◆ **REQUIREMENT 1**:
List every username that appears in the forum thread about a shark prank.
◆ **REQUIREMENT 2**:
Decide whether each statement agrees with the forum thread about a shark prank. Answer yes or no for each, and quote the words of the thread that decide it.
(a) One reply says there are no sharks in the body of water in question.
(b) The poster who mentions New Jersey lives somewhere without sharks.
(c) The last post raises the topic of Early Access games on Steam.
◆ **REQUIREMENT 3**:
Carry on the forum thread about a shark prank, starting after its last post.

== DOCUMENT PASSAGE

483857174_634818479410242_7872118885089848288_n.jpg.a5356d980f7f73a920c9e14a03201827.jpg

You could just dump a bunch of red dye in the water then run up and down the beach yelling "SHARK!!!! SHARK!!!!..."

 

What could possibly go wrong?

Posted
2 minutes ago, Z0mBieP00Nani said:

You could just dump a bunch of red dye in the water then run up and down the beach yelling "SHARK!!!! SHARK!!!!..."

 

What could possibly go wrong?

Apart from the people killed in the ensuing stampede? 😁

Posted (edited)
12 minutes ago, Z0mBieP00Nani said:

What could possibly go wrong?

Would a punch to the face count? Because there are no sharks in that entire body of water so nobody would buy it, and some people would take issue with littering.

Edited by belegost
Posted
43 minutes ago, Z0mBieP00Nani said:

You could just dump a bunch of red dye in the water then run up and down the beach yelling "SHARK!!!! SHARK!!!!..."

 

What could possibly go wrong?

:classic_biggrin:

Posted
9 minutes ago, Evaloves4 said:

:classic_biggrin:

You'd get the whole beach to yourself... Until they figured it out.

 

I'm guessing that is a picture of a lake side beach though. Where I live, we have sharks. If you look up "shark attacks" "the 20s" and "New Jersey", you'll get some idea of what I mean. I'm pretty sure that was a bull shark.

Posted

What is on my mind is Early Access Games on Steam. I'm talking about the ones with good overall review scores that plummet upon release. What percentage of the bad reviews are from people who played it after the full release and what percentage are from people who originally gave it a good score but were disappointed when the full release came?

====
== SUPPLIED RECORDS

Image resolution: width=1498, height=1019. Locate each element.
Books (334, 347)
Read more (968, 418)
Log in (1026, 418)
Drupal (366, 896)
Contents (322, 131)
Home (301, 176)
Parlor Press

====

◆ **YOUR RESPONSE 1**:
Z0mBieP00Nani, belegost, Evaloves4

◆ **YOUR RESPONSE 2**:
(a) Yes: "there are no sharks in that entire body of water"
(b) No: "Where I live, we have sharks."
(c) Yes: "What is on my mind is Early Access Games on Steam."

◆ **YOUR RESPONSE 3**:
Posted
On 3/15/2025 at 5:13 PM, porkybork said:

I’m playing Doom 2016 right now (hurt me plenty difficulty) and I’ve only died a couple of times during combat despite not being that good at FPS games. On the other hand, I’ve fallen to my death at least 20 times since I’ve started the campaign. 

This part of the post is no longer true. I just finished the Hell on Mars mission, and during each combat encounter here and in the Hell mission I've died at least three times. The summoners and those big fuckers that ram into you can suck my dick.

 

1 hour ago, Darkpig said:

What is on my mind is Early Access Games on Steam. I'm talking about the ones with good overall review scores that plummet upon release. What percentage of the bad reviews are from people who played it after the full release and what percentage are from people who originally gave it a good score but were disappointed when the full release came?

I can't really comment on the cause and effect here, but games not living up to expectations post launch is one of the main reasons why I don't spend money on games until after they've been released. And even then, I'll give it a few weeks at the very least once reviews start coming out.

Posted (edited)
16 hours ago, porkybork said:

I can't really comment on the cause and effect here, but games not living up to expectations post launch is one of the main reasons why I don't spend money on games until after they've been released. And even then, I'll give it a few weeks at the very least once reviews start coming out.

That is the best way to do it.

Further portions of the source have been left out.